If you’re searching for your soulmate or a way to keep up with prayer, there’s an app for that,

and students are using them.

The ever-growing technology in mobile devices (how ‘bout that iPhone 6?) has transformed

social interactions and how people around the world seek information.

Flurry, Yahoo’s app analytics company, reports that people are not only using their phones

more in 2014, but the use of mobile apps is also on the rise.

The average US consumer spends two hours and 42 minutes a day on a mobile device, and 86

percent of that reported time is used primarily on apps, according to Flurry’s 2014 report.

Flurry Finds

Flurry’s graph, a visual of where time is spent when phone or tablet is in hand, reports that 32

percent of our time on mobile devices is spent on gaming apps (more Angry Birds, please).

Facebook comes in as the second most time consuming app, accounting for 17 percent of our

time glued to our mobile devices.

Utility apps, like navigation systems and calendars, rank rather low on the scale at 8 percent.

Youtube and “other” forms of entertainment both take up 4 percent of users’ time, while news

apps take up only 3 percent.

 

 What’s hAPPening in Jewish student mobile use?

The use of Facebook and Twitter among Jewish students and organizations are a given in

the bustling social scene at University of Maryland, but what about apps that qualify for those

mysterious “other” categories on Flurry’s map?

Dating apps geared toward the Jewish community are well known among UMD students,

including the E-Harmony-esque J-Date, or the similar JSwipe, referred to by UMD students as

“the Tinder for Jews” – an app you certainly know about but never seriously admit to using.

It’s not all about the social scene, though.

Sophomore studio art major Meirav Finn swears by app Waze, a live navigation system

incorporating community-based reports on traffic and road conditions, saving users time and

gas. The internationally top rated iTunes app was co-founded by Israeli entrepreneur Uri Levine,

who recently sold the company to Google for more than $1 billion, as reported by Bloomberg.
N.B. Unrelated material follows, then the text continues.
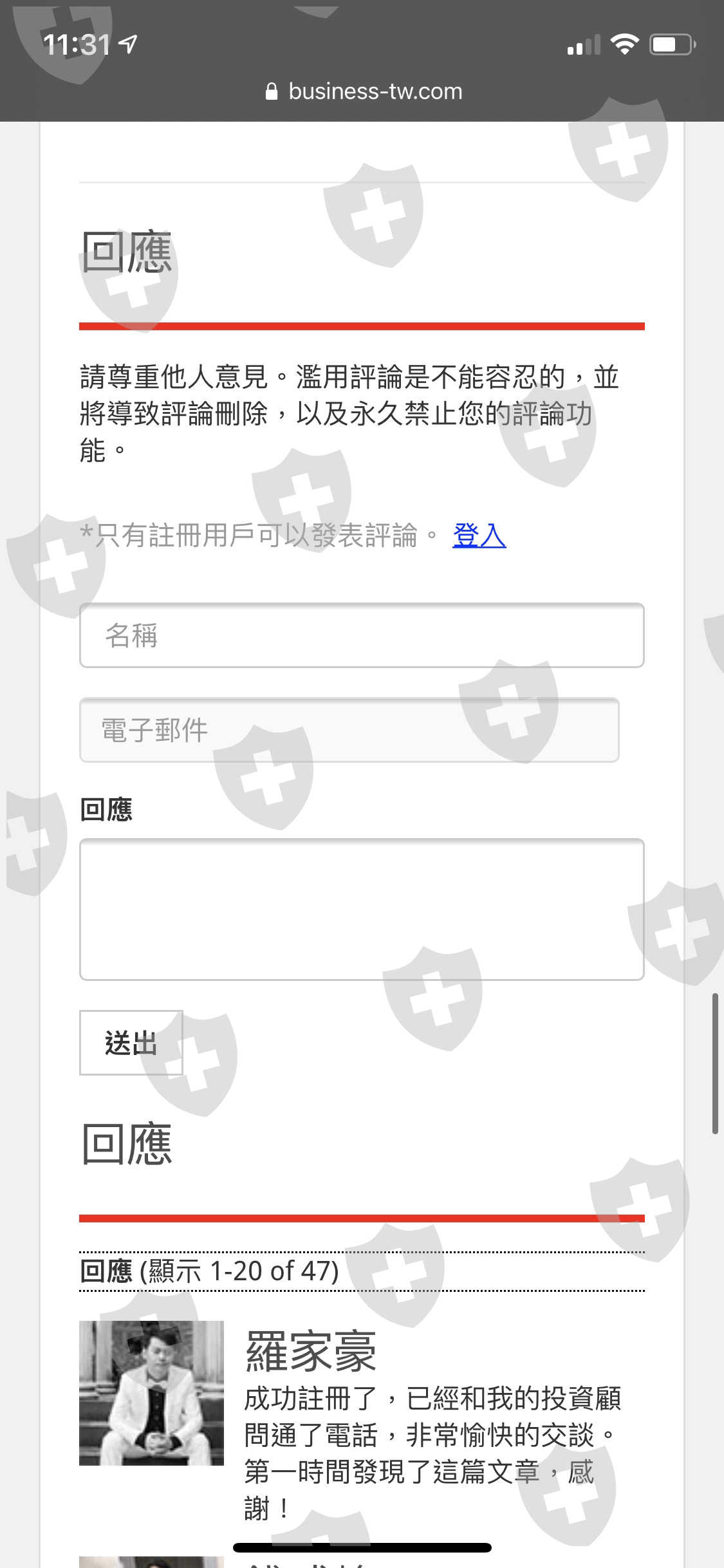Click the page scrollbar on the right edge
The height and width of the screenshot is (1568, 724).
(x=715, y=1063)
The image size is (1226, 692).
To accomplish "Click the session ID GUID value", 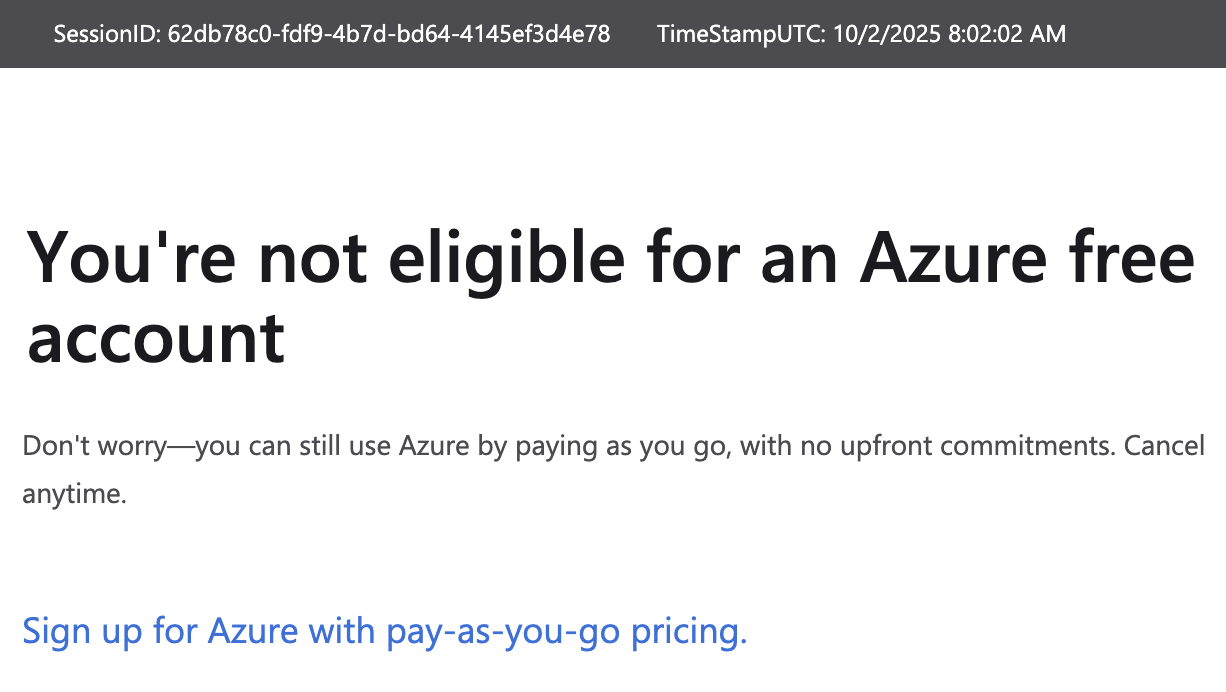I will click(x=389, y=34).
Convenience ranks high among Jewish apps, as noted by freshmen Eliana Kahan and friend

Micah Speilman, both whom use the Kosher Near Me app from time to time.

Kosher Near Me, available on iPhone, Android, Windows mobile phones and more recently,

Kindle, uses navigation systems on mobile devices to locate nearby kosher restaurants, a savior

for travelers and people on the go.

Jewish and Israeli students also use mobile apps for a sense of awareness and connection to

their Jewish roots, no matter how far away.

“Most of my friends have the app Red Alert, which warns people in Israel about incoming

rockets,” freshman finance major Stuart Krantz said, who studied at the Alexander Muss High

School in Israel for a semester, a program offered by his high school, Charles E. Smith Jewish

Day School. “It’s a prime source and a direct way to stay connected with what’s going on.”

Religious apps, like the “virtual prayer book” iSiddur, are available to more religious students,

and are used weekly by some, according to Krantz, a factor that turns sophomore Rebecca

Yatovitz away from most Jewish apps.

“The popular Jewish apps seem to be for more religious people,” Yatovitz said. “It’s not for me,

but if I were more religious, I would.”

One app, however, is finding a way around religion.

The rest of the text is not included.